The application of DINEOF to a sequence of T orthomosaics requires to assembly a L × T matrix, with L = width × height representing the number of pixels in I_M. After that, the resulting matrix is standardized, and the optimal number of empirical orthogonal functions (EOFs) are by the convergence of a validation process that depends on Singular Value Decomposition (SVD) computation. The computation of SVD is in the order O(LT²), and the validation process depends on the maximum number of iterations (Q) employed to find the optimal number of EOFs. Thus, the whole computation of DINEOF for a sequence of T orthomosaics is in the order O(QLT²), with typical values of L ≪ T and L ≫ Q: the number of pixels usually greatly exceeds the time frame T, as well as the iterations Q. Consequently, a significant reduction in the number of pixels L per segment I^S_j,k causes a consequent reduction in the total number of operations.

Study case: chlorophyll on the eezm

The study case used for proof of concept was designed to monitor the Chl-a over a wide sea area: EEZM. Data from the MODIS and VIIRS sensors were combined to obtain L2 products with the least amount of missing data. The importance of monitoring the Chl-a is related to the dynamics of phytoplankton, which provides the information to predict the impact of climate change in ocean ecosystems. Phytoplankton is composed of microscopic algae and other photosynthetic organisms that inhabit the surface of oceans, rivers, and lakes. These microorganisms constitute the primary source of energy in aquatic systems due to their photosynthetic capacity (Winder & Sommer, 2012), and their contribution to preserving the climate balance and the biogeochemical cycle in such ecosystems (Hallegraeff, 2010). For some decades now, the Chl-a has been widely used to estimate phytoplankton’s biomass in surface water using satellite-based methods (Gomes et al., 2020; Kramer & Siegel, 2019; O’Reilly et al., 1998). Such usage is given in view of the fact that the Chl-a is the main photosynthetic pigment of phytoplankton. In fact, Chl-a is used as a photoreceptor and gives the green color to the phytoplankton, and various studies have settled the fundamentals of the impact of Chl-a with light reflectance of water bodies, especially in the visible light and close infrared regions of the electromagnetic spectrum (Gitelson, 1992; Dall’Olmo & Gitelson, 2005; Yacobi et al., 2011).

Study area

The area of study selected for the analysis and proof of concept corresponds to the EEZM, and covers the sea region close to the seashore (CONABIO, 2022). The distance covered by the EEZM is up to 370.4 km from the continental and insular seacoast. The surface area of the EEZM is one of the greatest in the world and is estimated to be 3,269,386 km².

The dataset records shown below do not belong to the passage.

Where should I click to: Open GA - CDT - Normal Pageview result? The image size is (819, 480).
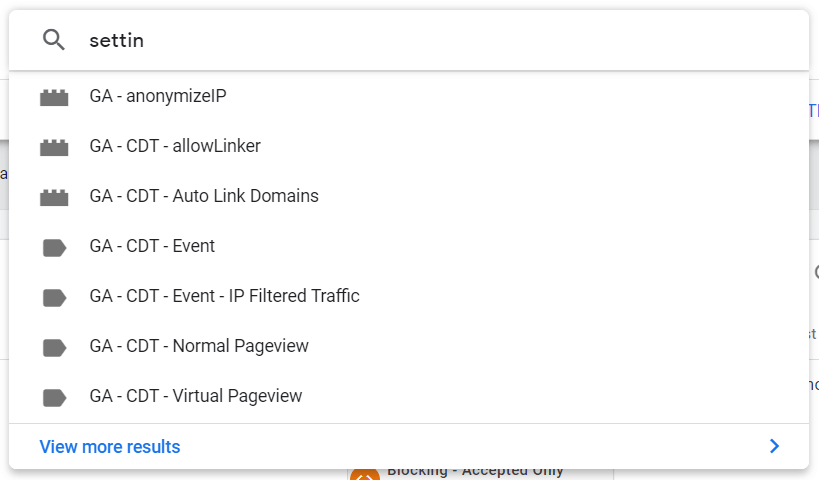coord(409,346)
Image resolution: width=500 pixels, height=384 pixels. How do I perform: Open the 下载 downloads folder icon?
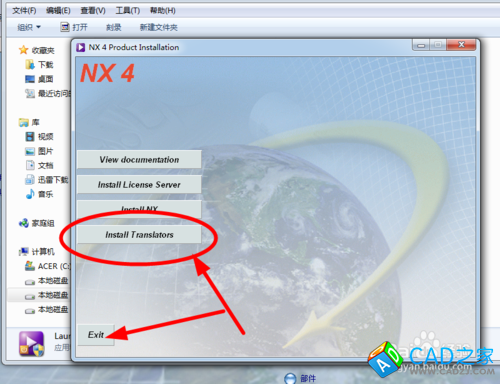(30, 64)
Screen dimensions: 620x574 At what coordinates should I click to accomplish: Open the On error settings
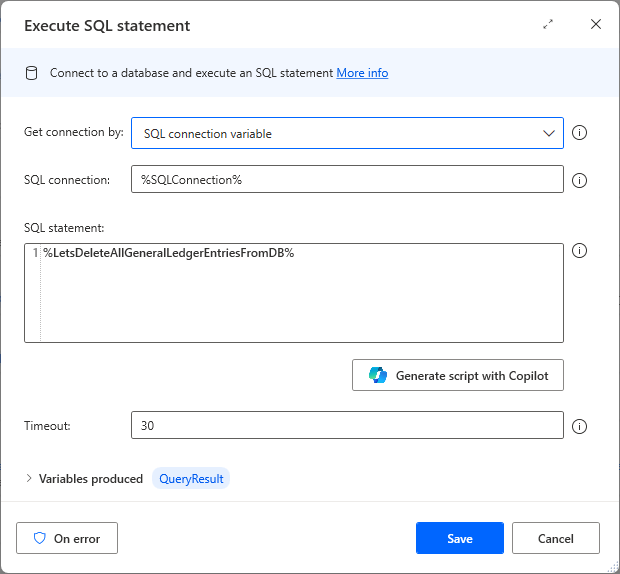click(67, 538)
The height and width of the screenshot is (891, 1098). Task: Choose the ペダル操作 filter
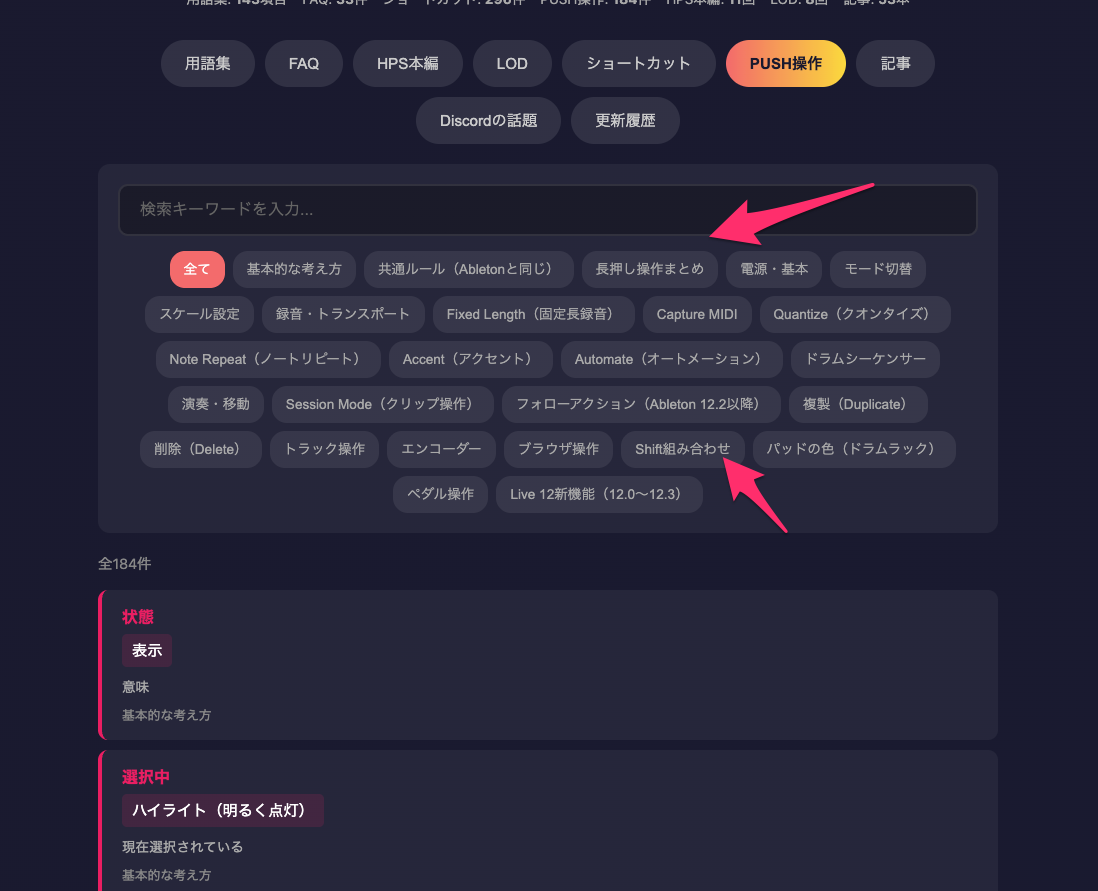440,495
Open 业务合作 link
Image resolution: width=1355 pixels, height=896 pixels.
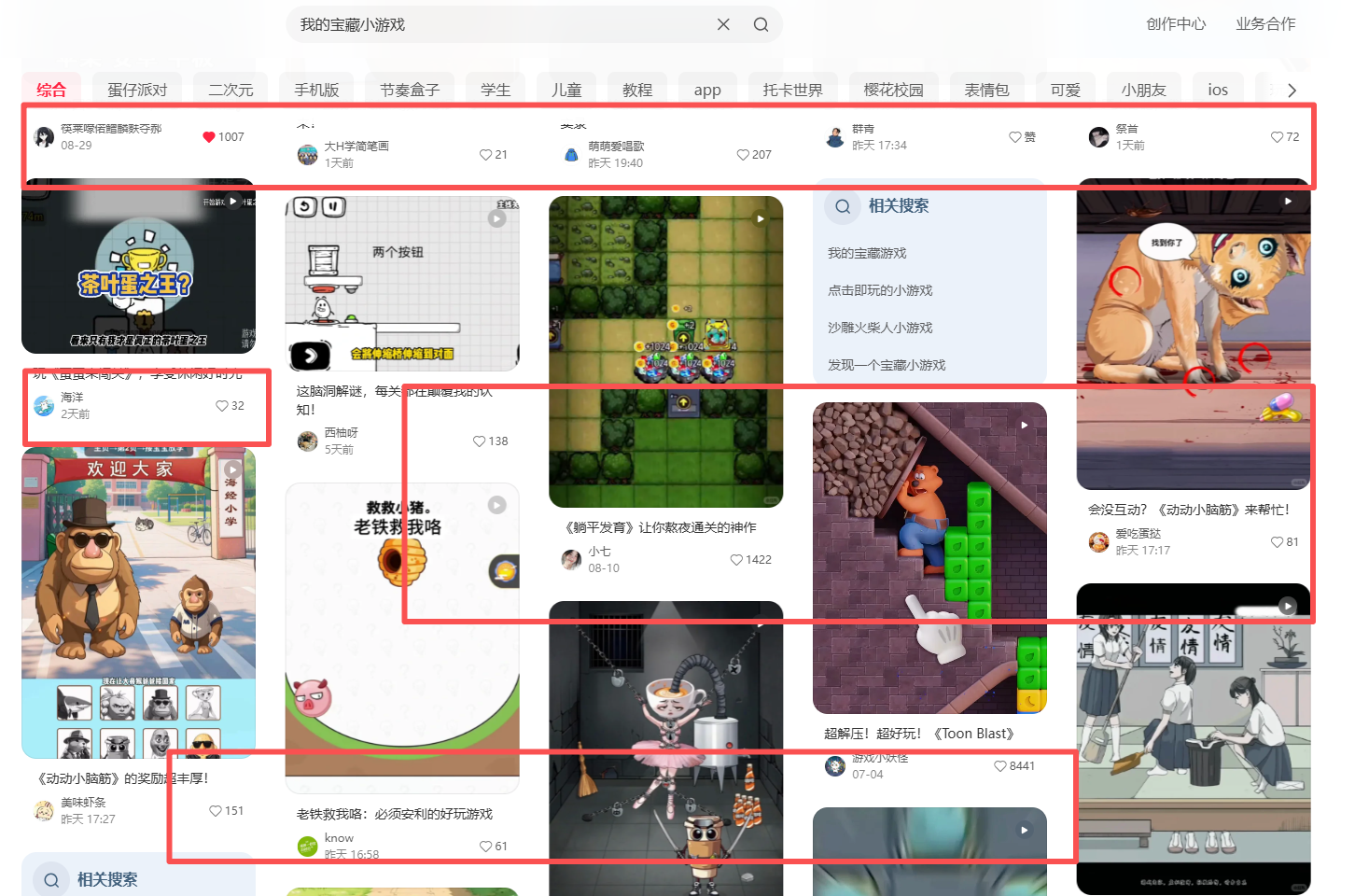[1265, 24]
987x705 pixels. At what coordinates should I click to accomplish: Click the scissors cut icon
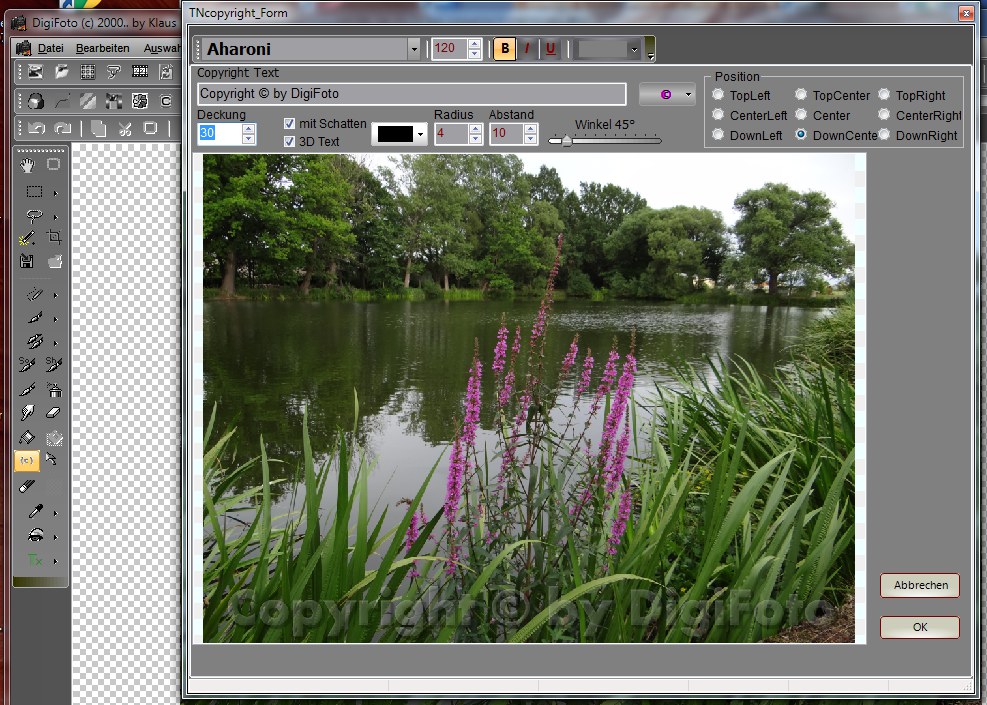[125, 128]
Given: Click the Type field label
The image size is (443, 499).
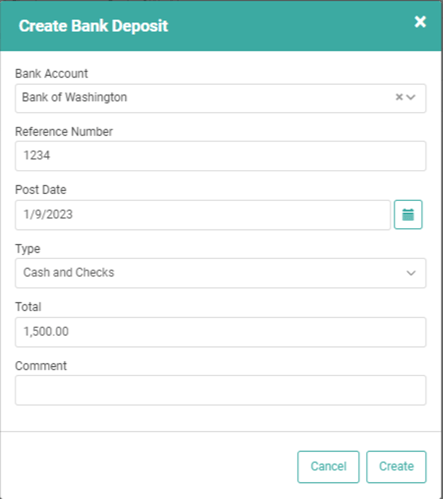Looking at the screenshot, I should point(28,249).
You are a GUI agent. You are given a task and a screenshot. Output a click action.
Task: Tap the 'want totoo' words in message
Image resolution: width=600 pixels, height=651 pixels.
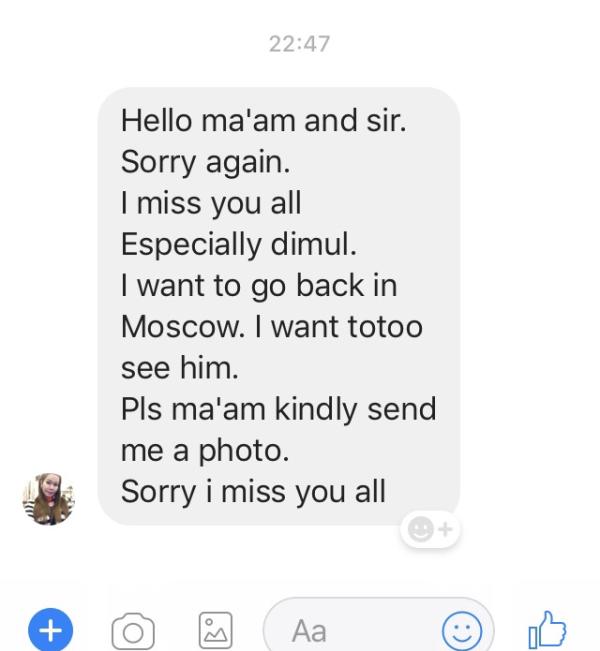[x=347, y=327]
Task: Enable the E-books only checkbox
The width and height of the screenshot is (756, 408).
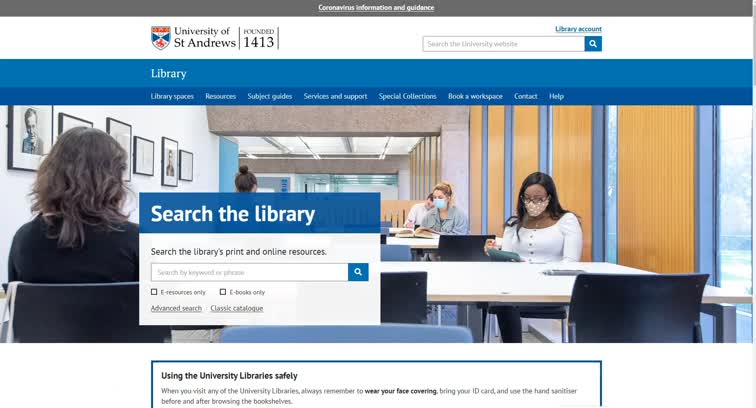Action: point(223,292)
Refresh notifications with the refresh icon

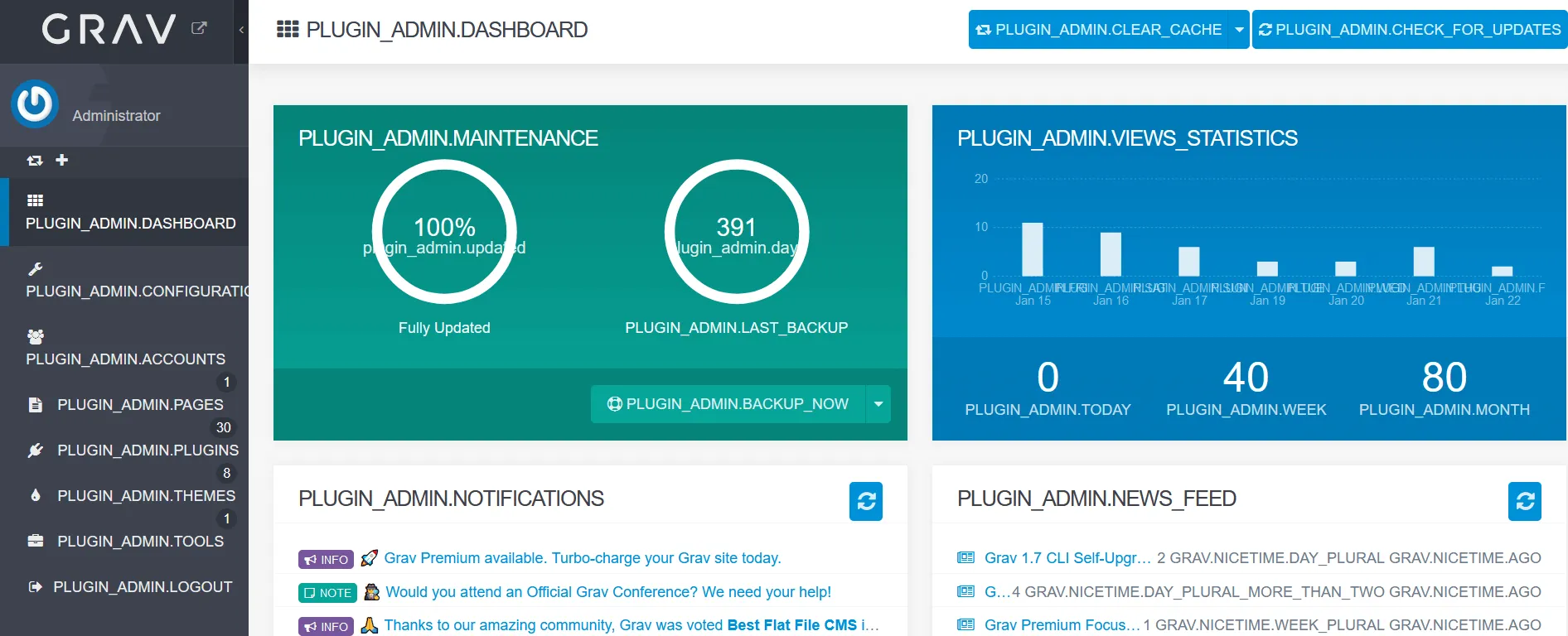point(866,501)
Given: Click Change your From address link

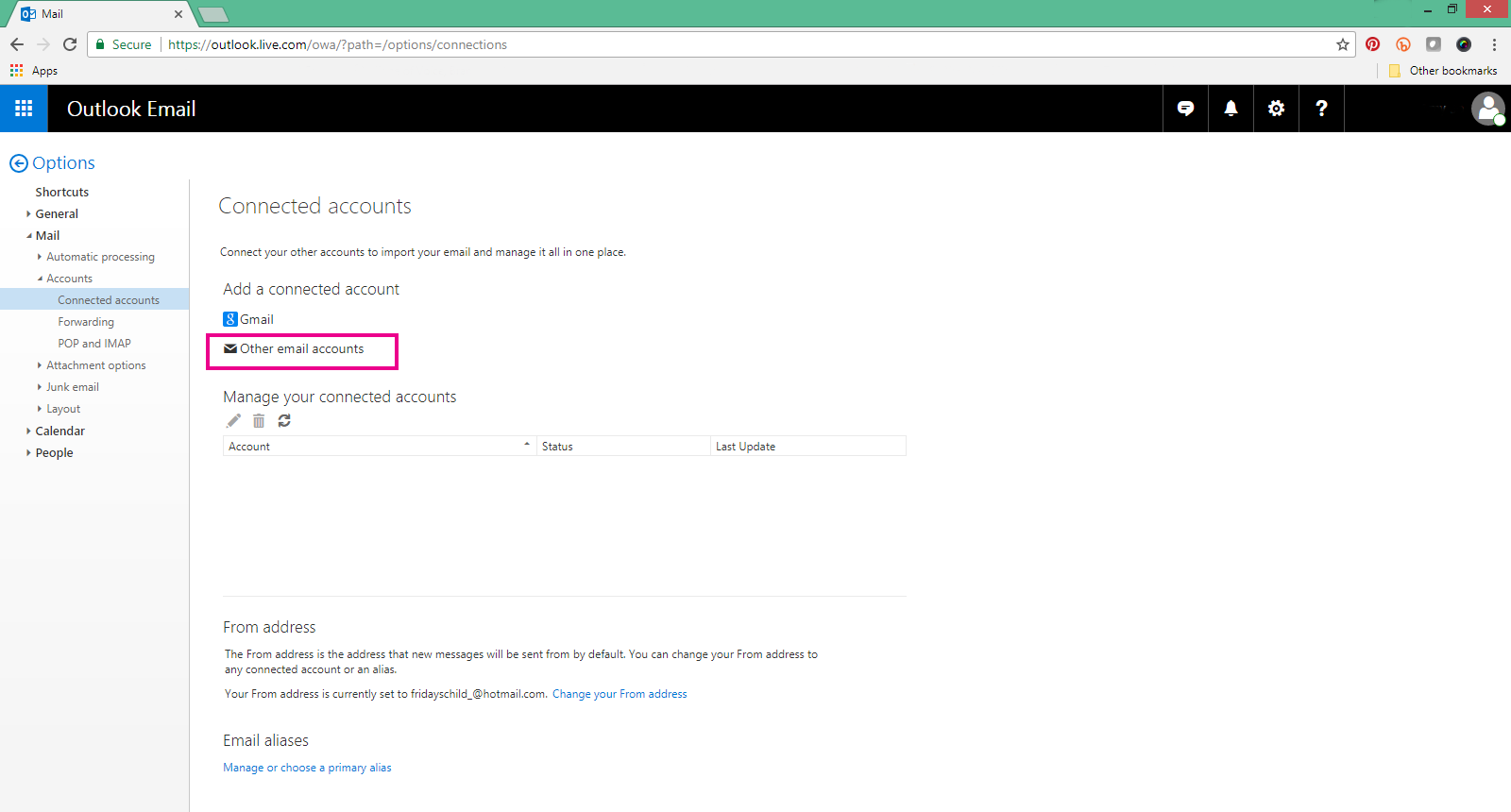Looking at the screenshot, I should pos(620,694).

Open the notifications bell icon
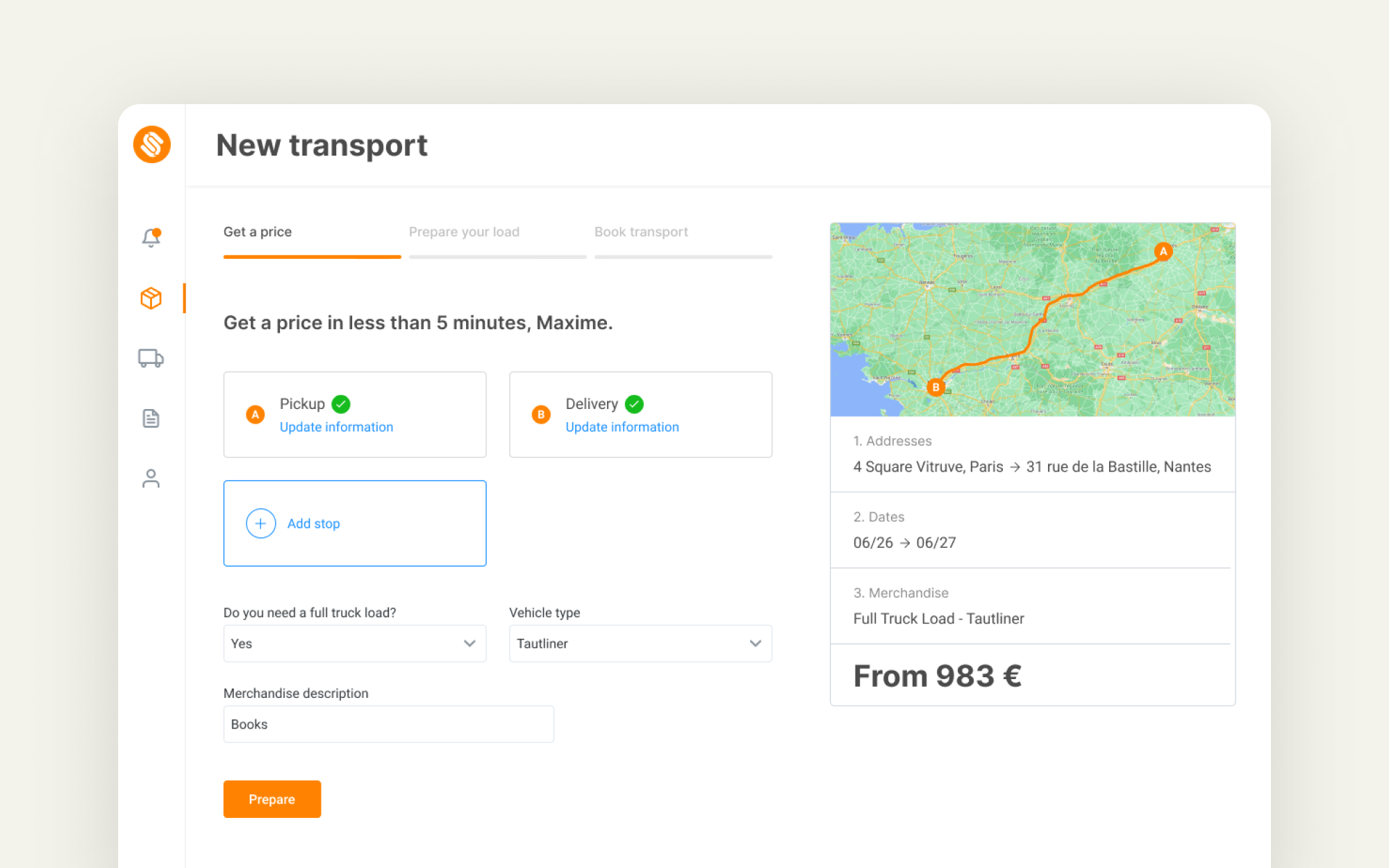coord(151,237)
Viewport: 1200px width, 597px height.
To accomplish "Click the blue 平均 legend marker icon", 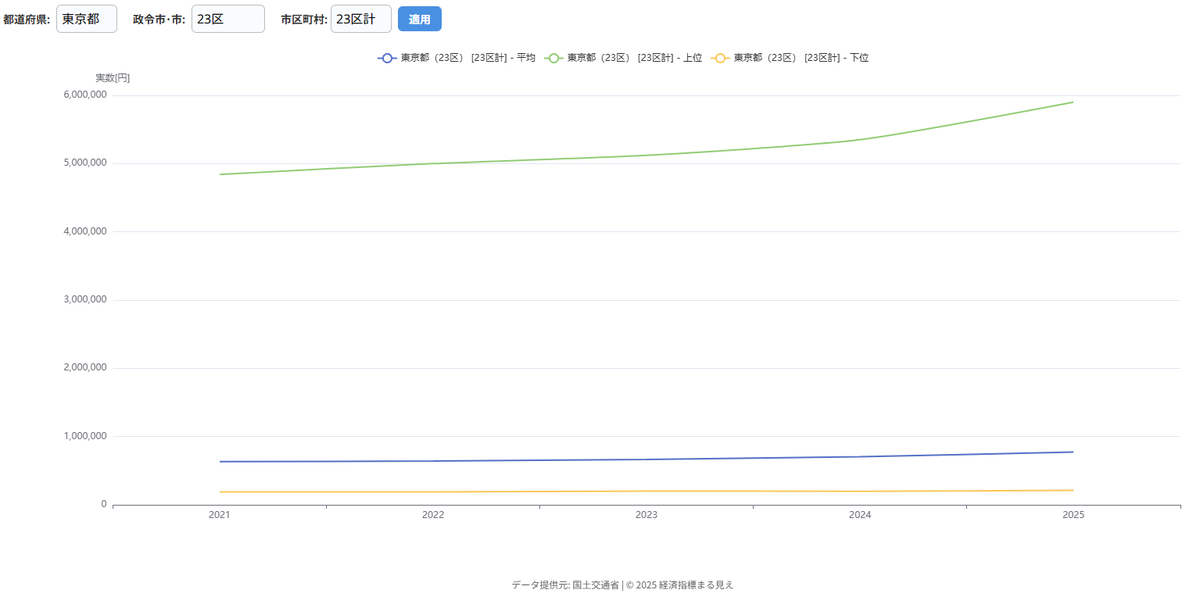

The complete satellite images are required to study Chl-a concentrations, e.g. images without missing data over the area of study. The size of such a huge area makes the task prohibitive for the computer facilities available for experimentation. Bands 8 to 16 from the MODIS sensors were used, corresponding to wavelengths from 405 to 877 nm and a spatial resolution of 1 km. These bands are mainly employed for ocean color and phytoplankton and biogeochemistry. On the other hand, the VIIRS sensor provides measurements from water, land, and atmosphere, with a temporal resolution of 12 h for day and night ocean data acquisition.

Computational details on experiments

A multiprocessor computer with distributed memory was used to run the experiments. The so called Perseo computer, is part of the computing network of the Centro Nayarita de Innovación y Transferencia de Tecnología A.C., México. The Perseo cluster is provided with 388 processing cores, 1,280 GB Ram, 356 TB permanent storage, and runs the CentOS 7.0 operating system. The proposed approach was implemented using a combination of scripts written in Python and Matlab 2018. In particular, the automated image download module written in Python, and the whole processing code written in Matlab are freely available to download through GitHUB: https://github.com/jroberto37/fill_missing_data.git. The download script takes advantage of the geolocation products that include MOD03, MYD03, VNP03MODLL, and VJ103DNB, for sensors MODIS-TERRA, MODIS-AQUA, VIIRS-SNPP, and VIIRS-JPSS-1 respectively.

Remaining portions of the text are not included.